• _What this task involves_: Copy out the stretch of the listing from the line containing "Where should I click to: Tap the label" through the line containing "(x=608, y=174)", both included, exactly as it appears.

>>>>

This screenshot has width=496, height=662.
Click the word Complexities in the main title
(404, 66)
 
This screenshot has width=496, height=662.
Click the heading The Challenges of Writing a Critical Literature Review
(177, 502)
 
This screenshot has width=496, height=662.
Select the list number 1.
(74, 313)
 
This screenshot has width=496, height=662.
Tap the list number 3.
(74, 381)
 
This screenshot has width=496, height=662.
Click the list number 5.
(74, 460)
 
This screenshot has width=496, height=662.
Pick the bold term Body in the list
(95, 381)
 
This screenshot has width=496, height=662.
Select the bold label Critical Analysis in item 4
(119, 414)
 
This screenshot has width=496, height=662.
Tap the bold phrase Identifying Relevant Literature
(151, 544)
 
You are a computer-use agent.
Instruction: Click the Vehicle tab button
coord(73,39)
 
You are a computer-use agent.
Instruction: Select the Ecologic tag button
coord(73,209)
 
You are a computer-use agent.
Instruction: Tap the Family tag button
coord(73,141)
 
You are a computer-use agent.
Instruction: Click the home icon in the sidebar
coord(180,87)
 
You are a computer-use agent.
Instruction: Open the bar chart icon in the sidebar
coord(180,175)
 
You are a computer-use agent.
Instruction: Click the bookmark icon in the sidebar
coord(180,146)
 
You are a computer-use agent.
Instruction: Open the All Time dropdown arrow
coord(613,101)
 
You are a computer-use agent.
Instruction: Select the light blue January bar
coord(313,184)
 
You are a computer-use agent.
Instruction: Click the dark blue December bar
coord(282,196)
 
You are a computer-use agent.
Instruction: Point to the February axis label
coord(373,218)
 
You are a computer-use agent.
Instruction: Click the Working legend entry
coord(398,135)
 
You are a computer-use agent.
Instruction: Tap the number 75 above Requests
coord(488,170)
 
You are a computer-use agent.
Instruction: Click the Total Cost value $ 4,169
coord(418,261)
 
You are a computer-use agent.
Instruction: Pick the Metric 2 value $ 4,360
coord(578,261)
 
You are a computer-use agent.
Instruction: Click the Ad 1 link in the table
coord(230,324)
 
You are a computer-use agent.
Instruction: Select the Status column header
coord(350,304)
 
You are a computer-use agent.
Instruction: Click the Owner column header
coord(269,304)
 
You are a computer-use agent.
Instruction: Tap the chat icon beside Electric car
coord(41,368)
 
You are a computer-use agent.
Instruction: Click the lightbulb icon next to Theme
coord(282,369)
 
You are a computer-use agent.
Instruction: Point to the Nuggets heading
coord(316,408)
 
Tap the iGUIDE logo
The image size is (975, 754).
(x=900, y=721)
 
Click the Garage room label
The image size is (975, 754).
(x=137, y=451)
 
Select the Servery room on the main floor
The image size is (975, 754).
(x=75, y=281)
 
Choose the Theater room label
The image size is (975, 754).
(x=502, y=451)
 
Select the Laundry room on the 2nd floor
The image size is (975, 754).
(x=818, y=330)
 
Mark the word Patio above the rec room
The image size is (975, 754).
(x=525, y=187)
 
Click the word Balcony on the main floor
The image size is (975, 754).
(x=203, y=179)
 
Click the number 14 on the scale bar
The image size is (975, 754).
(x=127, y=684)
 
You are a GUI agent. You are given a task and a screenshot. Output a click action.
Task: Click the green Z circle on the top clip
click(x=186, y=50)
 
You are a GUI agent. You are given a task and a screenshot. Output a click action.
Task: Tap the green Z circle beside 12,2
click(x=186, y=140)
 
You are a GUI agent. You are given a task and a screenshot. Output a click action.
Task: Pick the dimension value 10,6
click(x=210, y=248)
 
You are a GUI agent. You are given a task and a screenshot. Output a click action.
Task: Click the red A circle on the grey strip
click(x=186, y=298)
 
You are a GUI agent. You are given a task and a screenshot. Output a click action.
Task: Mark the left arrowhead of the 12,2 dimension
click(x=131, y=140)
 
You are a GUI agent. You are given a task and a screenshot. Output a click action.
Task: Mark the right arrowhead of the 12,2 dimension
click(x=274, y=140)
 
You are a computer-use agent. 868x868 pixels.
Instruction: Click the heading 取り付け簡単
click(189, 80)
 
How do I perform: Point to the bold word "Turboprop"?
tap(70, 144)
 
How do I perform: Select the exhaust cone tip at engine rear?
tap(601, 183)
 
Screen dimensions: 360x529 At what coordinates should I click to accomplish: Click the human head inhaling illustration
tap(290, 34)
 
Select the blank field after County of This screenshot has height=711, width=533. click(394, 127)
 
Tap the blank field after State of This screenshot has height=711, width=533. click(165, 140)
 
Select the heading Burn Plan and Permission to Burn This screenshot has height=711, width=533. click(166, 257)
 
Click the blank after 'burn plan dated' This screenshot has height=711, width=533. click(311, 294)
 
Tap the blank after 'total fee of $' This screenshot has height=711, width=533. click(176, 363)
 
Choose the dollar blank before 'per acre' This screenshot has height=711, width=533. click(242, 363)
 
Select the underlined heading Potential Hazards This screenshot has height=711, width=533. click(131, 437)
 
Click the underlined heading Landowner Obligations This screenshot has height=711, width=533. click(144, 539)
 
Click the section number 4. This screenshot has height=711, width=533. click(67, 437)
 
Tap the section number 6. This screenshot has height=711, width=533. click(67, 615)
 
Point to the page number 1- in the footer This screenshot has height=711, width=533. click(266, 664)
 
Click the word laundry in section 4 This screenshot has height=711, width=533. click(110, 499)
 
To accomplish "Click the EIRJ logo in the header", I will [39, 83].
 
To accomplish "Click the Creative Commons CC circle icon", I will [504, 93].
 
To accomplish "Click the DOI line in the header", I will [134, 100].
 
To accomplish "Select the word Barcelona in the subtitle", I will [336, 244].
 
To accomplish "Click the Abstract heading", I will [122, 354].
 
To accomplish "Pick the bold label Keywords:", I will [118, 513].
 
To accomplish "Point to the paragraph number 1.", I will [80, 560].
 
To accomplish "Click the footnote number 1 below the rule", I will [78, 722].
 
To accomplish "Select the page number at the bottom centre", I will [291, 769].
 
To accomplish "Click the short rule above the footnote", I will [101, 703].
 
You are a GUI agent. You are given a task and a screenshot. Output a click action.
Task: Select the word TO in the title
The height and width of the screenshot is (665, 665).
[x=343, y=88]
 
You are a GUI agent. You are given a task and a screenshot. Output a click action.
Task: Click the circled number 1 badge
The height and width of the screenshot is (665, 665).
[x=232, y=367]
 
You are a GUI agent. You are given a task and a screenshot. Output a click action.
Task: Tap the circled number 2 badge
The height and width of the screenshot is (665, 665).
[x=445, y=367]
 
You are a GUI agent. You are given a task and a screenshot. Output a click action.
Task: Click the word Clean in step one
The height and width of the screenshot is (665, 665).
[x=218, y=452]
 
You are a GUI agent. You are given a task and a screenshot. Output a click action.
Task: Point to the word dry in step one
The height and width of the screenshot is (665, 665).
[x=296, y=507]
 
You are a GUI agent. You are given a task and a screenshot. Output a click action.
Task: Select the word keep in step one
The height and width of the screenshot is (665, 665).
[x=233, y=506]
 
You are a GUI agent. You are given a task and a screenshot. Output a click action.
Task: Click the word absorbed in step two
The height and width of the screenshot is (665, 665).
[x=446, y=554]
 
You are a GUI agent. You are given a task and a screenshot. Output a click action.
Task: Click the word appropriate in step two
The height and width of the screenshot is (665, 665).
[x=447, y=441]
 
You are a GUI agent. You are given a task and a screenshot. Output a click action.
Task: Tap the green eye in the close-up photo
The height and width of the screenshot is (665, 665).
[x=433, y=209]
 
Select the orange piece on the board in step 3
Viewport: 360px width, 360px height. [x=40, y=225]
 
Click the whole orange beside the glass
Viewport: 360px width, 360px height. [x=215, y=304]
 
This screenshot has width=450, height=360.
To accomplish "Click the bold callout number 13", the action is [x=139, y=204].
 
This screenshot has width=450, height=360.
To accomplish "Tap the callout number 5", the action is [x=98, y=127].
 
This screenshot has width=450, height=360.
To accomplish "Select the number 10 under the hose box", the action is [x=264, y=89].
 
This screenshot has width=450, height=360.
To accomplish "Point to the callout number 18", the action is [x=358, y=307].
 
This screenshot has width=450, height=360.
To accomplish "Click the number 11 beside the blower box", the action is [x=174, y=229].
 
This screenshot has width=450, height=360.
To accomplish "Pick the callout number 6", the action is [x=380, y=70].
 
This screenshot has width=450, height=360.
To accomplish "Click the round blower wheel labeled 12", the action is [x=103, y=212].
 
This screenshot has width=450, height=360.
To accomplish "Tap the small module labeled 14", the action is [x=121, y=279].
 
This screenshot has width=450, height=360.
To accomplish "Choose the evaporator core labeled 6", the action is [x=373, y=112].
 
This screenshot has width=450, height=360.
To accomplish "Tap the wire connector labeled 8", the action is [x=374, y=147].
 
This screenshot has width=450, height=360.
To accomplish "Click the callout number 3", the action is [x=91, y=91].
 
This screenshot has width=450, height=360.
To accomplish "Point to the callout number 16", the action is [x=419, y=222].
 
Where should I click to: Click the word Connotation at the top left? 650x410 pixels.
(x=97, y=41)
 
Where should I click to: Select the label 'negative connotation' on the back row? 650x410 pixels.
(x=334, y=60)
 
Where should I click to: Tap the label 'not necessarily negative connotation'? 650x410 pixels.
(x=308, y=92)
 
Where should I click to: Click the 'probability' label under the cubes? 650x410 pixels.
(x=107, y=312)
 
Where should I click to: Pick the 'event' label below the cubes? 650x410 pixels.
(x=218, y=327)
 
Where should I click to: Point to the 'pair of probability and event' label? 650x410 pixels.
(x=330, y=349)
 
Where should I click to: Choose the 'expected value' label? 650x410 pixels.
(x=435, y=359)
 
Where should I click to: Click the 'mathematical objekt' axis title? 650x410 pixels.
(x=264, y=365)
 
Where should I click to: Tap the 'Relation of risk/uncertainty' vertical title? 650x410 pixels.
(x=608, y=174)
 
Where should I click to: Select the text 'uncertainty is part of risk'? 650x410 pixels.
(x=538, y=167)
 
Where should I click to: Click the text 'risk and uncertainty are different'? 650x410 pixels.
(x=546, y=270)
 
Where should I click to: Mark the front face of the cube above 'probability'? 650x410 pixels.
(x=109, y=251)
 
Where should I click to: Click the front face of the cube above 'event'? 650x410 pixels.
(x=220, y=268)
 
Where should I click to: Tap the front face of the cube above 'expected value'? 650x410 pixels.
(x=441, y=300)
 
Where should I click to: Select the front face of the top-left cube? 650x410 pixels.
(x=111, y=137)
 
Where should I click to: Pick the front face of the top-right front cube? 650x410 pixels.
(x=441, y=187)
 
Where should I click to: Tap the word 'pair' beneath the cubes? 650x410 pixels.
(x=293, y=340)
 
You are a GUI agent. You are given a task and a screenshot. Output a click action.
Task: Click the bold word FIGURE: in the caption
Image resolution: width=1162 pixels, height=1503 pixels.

<<<<

• _Response for this exercise_:
Where should I click to: Tap the label 'not necessarily negative connotation'? 650x410 pixels.
(x=308, y=92)
 
Where should I click to: Click the 'probability' label under the cubes? 650x410 pixels.
(x=107, y=312)
 
Where should I click to: Pick the 'event' label below the cubes? 650x410 pixels.
(x=218, y=327)
 
Where should I click to: Point to the 'pair of probability and event' label? 650x410 pixels.
(x=330, y=349)
 
Where should I click to: Choose the 'expected value' label? 650x410 pixels.
(x=435, y=359)
 
Where should I click to: Click the 'mathematical objekt' axis title? 650x410 pixels.
(x=264, y=365)
 
Where should I click to: Tap the 'Relation of risk/uncertainty' vertical title? 650x410 pixels.
(x=608, y=174)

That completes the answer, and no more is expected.